[START OF PROVIDED PASSAGE]
The market no longer moved in linear patterns. Established leaders found themselves defending margins against new entrants with war chests, while consumers oscillated between premium loyalty and price-led curiosity. October’s data became more than an end-of-quarter report card; it became a real-time reflection of how resilient, agile, and adaptive India’s paint majors truly are.
The Performance Dashboard of October 2025 reveals a sector in flux - one where leadership is being redefined not just by scale, but by adaptability, ecosystem thinking, and the ability to create meaning beyond price.
For more than five decades, Asian Paints has been the industry’s bellwether, commanding roughly 55 percent market share. October 2025 reaffirmed both its dominance and its vulnerability. The company’s response to rising competition was visible on three fronts - brand reinforcement, dealer defence, and cost control.
The relaunch of its iconic “Har Ghar Kuch Kehta Hai” campaign on October 13 symbolised a subtle but strategic repositioning. It shifted the conversation from discounts to emotion, reminding consumers that home painting is not a transactional decision but a sentimental one. The campaign’s success was not only cultural but financial: digital engagement metrics suggested a surge in brand recall despite reduced market-level price elasticity.
However, Asian Paints also faced the steepest challenge in protecting its dealer base. With Birla Opus and JSW offering 20-25 percent higher margins in some regions, the company rolled out loyalty reinforcement programs and dealer financing tie-ups to prevent defection. Its decision to expand design and décor services also proved prescient, helping capture higher-value customers even as volumes faced pressure.
[END OF PROVIDED PASSAGE]
[START OF DATA SHOWN]
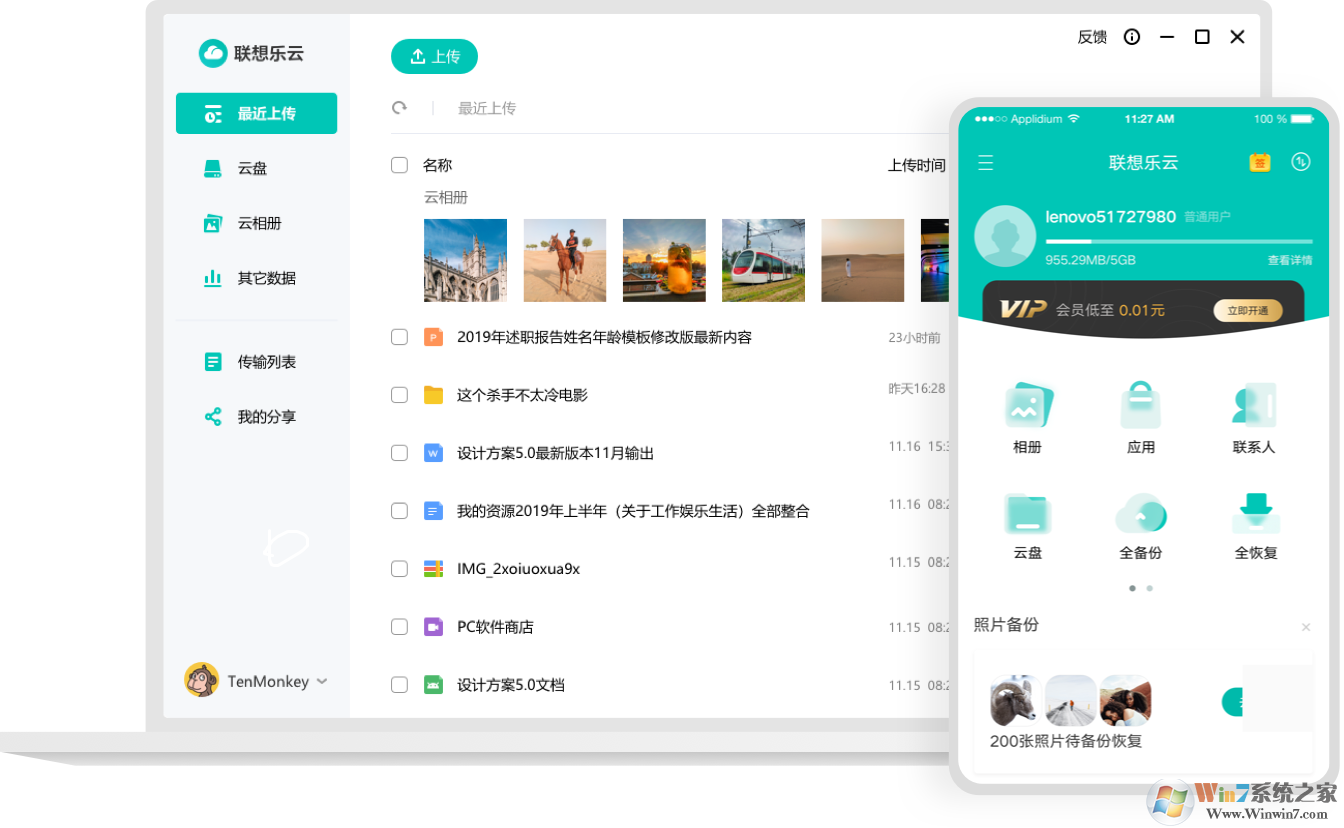
Task: Check the select-all box next to 名称
Action: coord(399,165)
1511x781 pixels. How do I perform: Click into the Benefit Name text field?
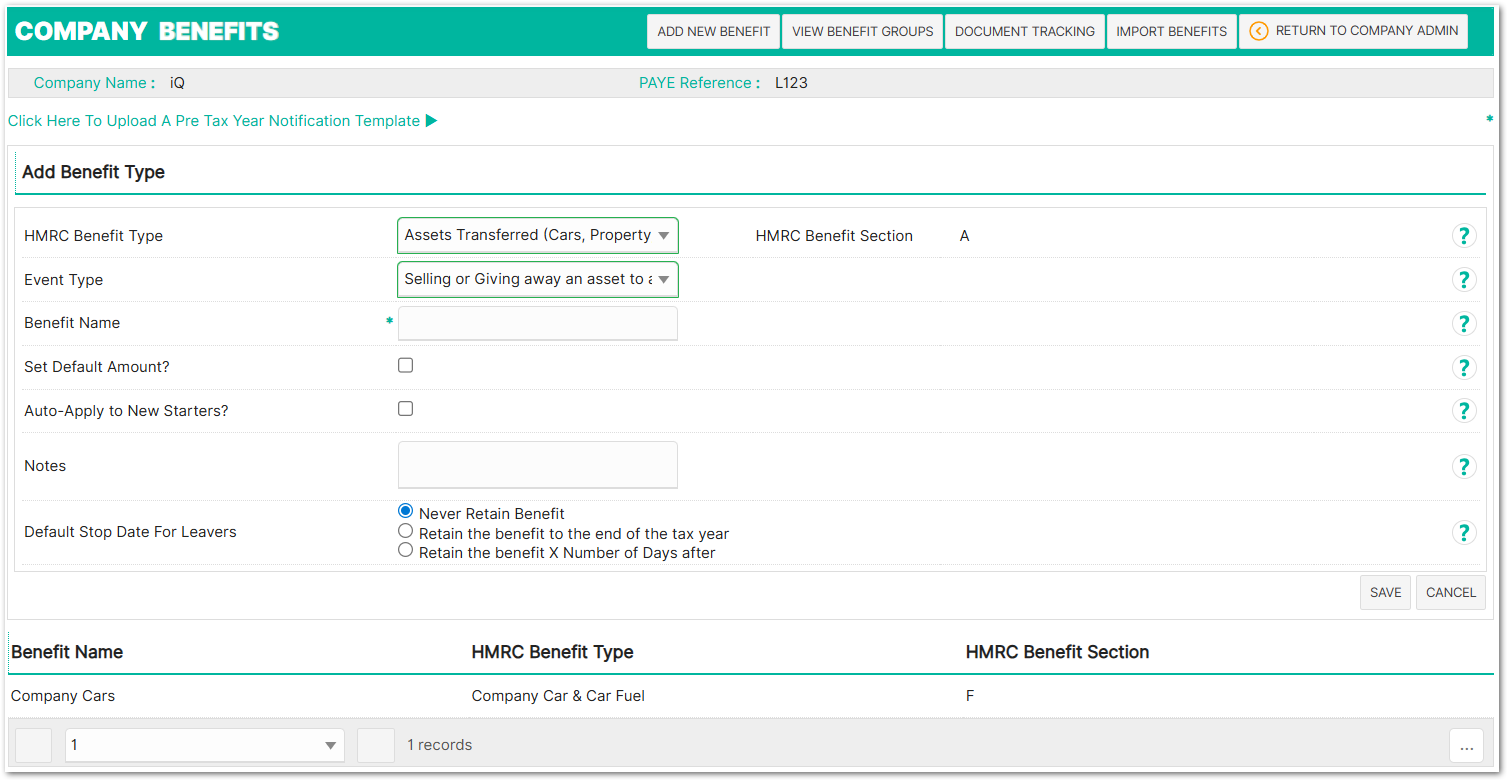click(537, 323)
[END OF DATA SHOWN]
• WORK INSTRUCTIONS:
1: Transcribe the passage on India's paint industry, starting with "The Performance Dashboard" and going on through "meaning beyond price.".
2: According to the passage on India's paint industry, why did Asian Paints roll out loyalty reinforcement programs and dealer financing tie-ups? Answer in one to three sentences.
3: Take the passage on India's paint makers in October 2025 further, picking up after its final sentence.
The listing between the passage and these tasks was taken from a different source.

• ANSWERS:
1:
The Performance Dashboard of October 2025 reveals a sector in flux - one where leadership is being redefined not just by scale, but by adaptability, ecosystem thinking, and the ability to create meaning beyond price.

2: Asian Paints introduced them to keep its dealers from defecting. Birla Opus and JSW were offering dealers 20-25 percent higher margins in some regions.

3:
Operationally, the company increased capex for automation and supply-chain optimisation, signalling confidence in the long game. The leadership narrative emerging from October was clear: Asian Paints remains the fortress - slightly dented, never defeated.
Berger Paints, India’s second-largest player with about 18 percent share, played the long game in October. Rather than engaging in head-on price wars, it doubled down on what it knows best - volume-driven regional expansion and rural network depth.
In Tier-2 and Tier-3 towns, Berger used October’s festive tailwinds to consolidate brand loyalty through small dealer events, painter partnerships, and “festival-ready colour” schemes. Its strategy was less about defending margins and more about owning the next 100 cities. By the end of the month, Berger had added over a thousand new retail tinting points and launched pilot outreach programs for its “WeatherCoat Long Life” range, aligning durability with affordability - a message that resonated strongly outside metros.
While ad spends rose moderately, Berger maintained relative cost discipline through targeted marketing rather than mass campaigns. It emerged as the quiet achiever of the month - not grabbing headlines, but steadily strengthening its moat.
October’s data suggested that Berger’s resilience lies in its adaptability. Its decentralised management and region-specific campaigns ensured that it didn’t need to mirror Asian Paints’ emotion or Birla Opus’s aggression. It played the middle ground well, positioning itself as the brand for practical aspiration.
No brand embodied the energy of October 2025 like Birla Opus, the Aditya Birla Group’s ₹10,000 crore bet on the decorative paint market. Within a year of launch, it captured a high single-digit market share, firmly securing its position as India’s third-largest paint brand.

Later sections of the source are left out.